The purpose of this review is to examine the effect of Omega-3 Fatty acids on mortality, morbidity, and adverse events in patients with acute myocardial infarction (AMI). Data Sources: MEDLINE, EMBASE, and the Cochrane Library through May 2018. Study Selection: Randomized Controlled trials (RCT). Certainty of evidence was assessed with the GRADE system. Interventions: omega 3 fatty acids against placebo or no treatment. Primary and secondary outcomes: All-cause death, cardiovascular death, new AMI, stroke, need for therapeutic angioplasty or By-pass, new diagnosis of cancer and incidence of adverse events.

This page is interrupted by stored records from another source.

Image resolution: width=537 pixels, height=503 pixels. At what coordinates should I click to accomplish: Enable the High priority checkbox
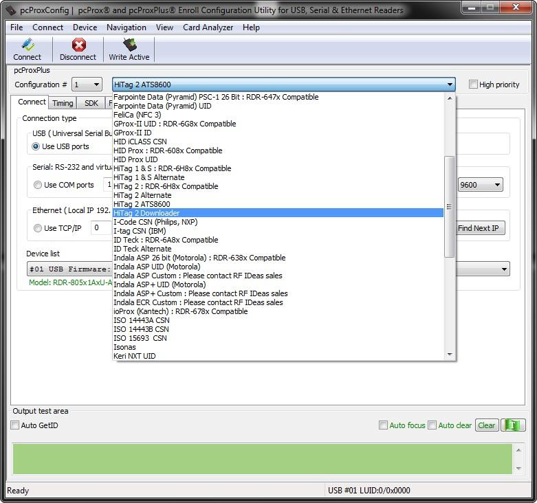pos(473,85)
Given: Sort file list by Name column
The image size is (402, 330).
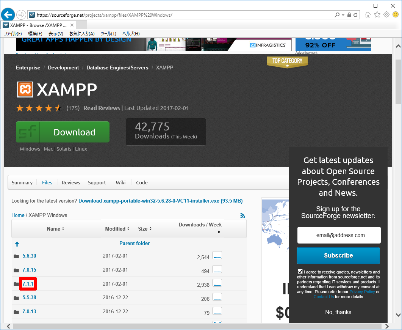Looking at the screenshot, I should tap(55, 229).
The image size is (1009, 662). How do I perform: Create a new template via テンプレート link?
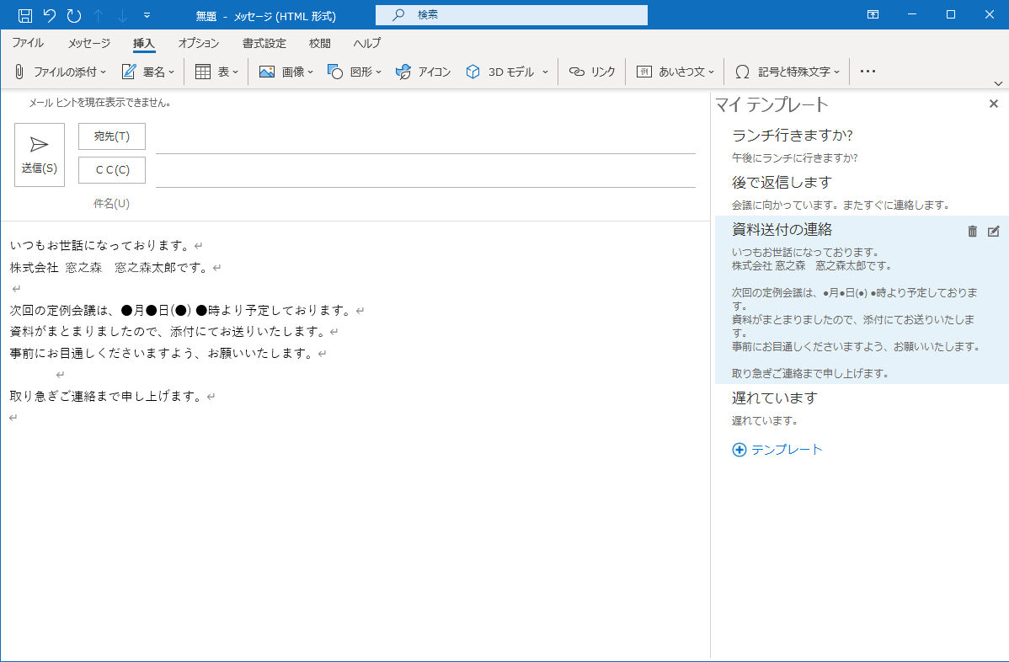click(x=776, y=450)
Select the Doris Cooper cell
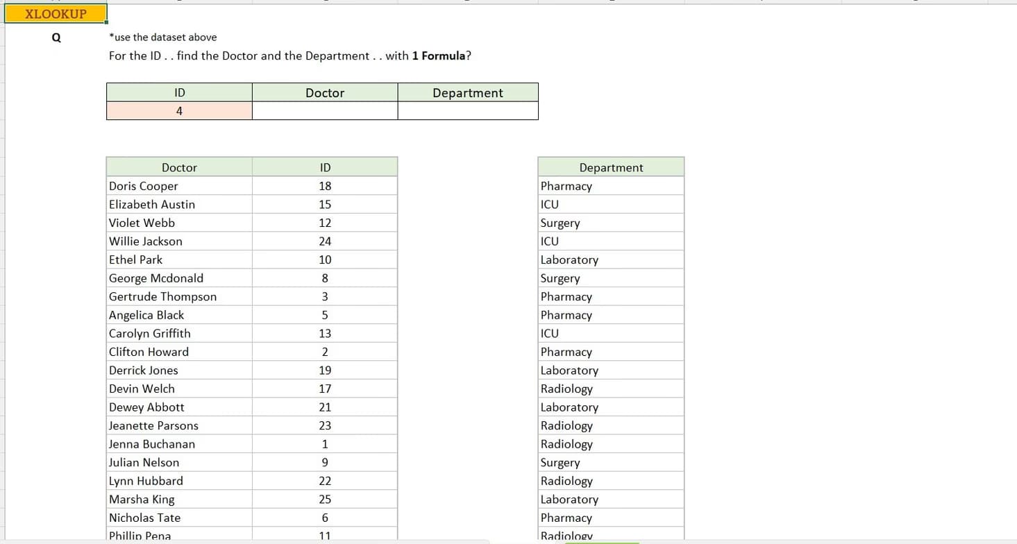1017x544 pixels. pos(179,186)

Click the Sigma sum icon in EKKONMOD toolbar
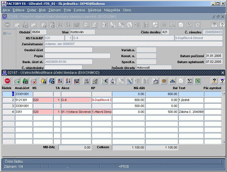pyautogui.click(x=189, y=81)
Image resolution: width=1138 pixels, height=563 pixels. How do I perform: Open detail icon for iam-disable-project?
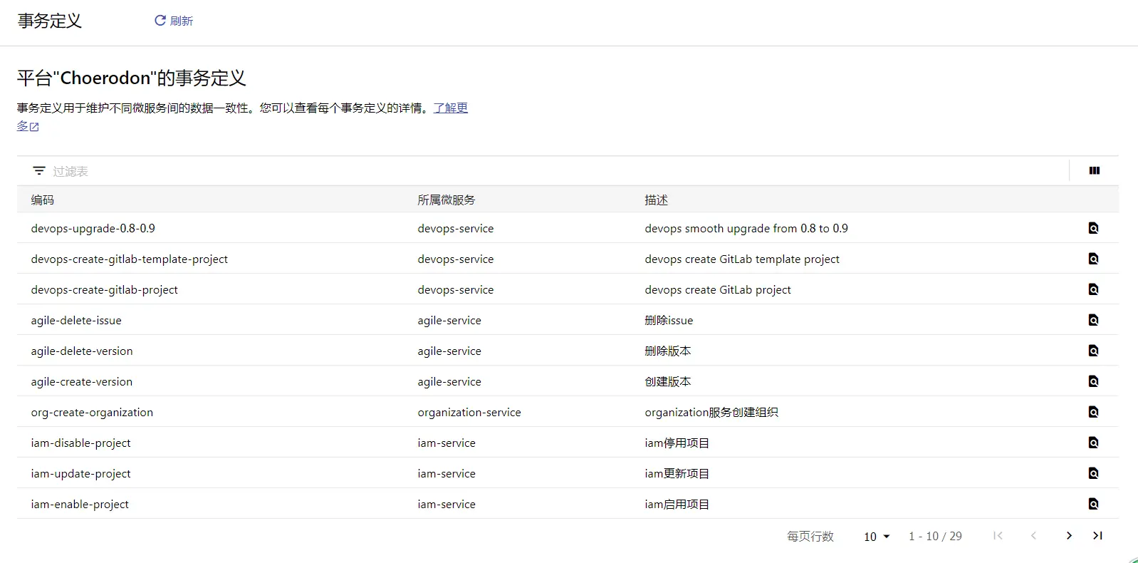coord(1093,443)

For the efficacy endpoints we included 10 RCT (24,414 patients). Omega 3 fatty acids probably make little or no difference to all-cause mortality (4 studies 9141 patients RR 1.06 - CI95% 0.90 to 1.27, moderate certainty), cardiovascular mortality (3 studies 4304 patients RR 0.93 - CI95% 0.63 to 1.37, moderate certainty), new AMI (RR 1.24 CI95% 0.71 to 2.14 - moderate certainty), any cardiovascular event (RR 0.95 95%CI 0.86 to 1.05; low certainty due to risk of bias and imprecision), and stroke (RR 1.2 95%CCI 0,66–2,19 - moderate certainty). Regarding adverse events, we are uncertain if Omega 3 fatty acids improve/reduce non severe adverse events (RR 1.39 95% CI 0.36 to 5.34; very low certainty). There is probably little or no difference in the outcome suspension due to adverse events (RR 1.19 CI 95% 0.97 to 1.47; moderate certainty). For adult patients with AMI, omega 3 fatty-acids probably yield no benefit to patient important outcomes.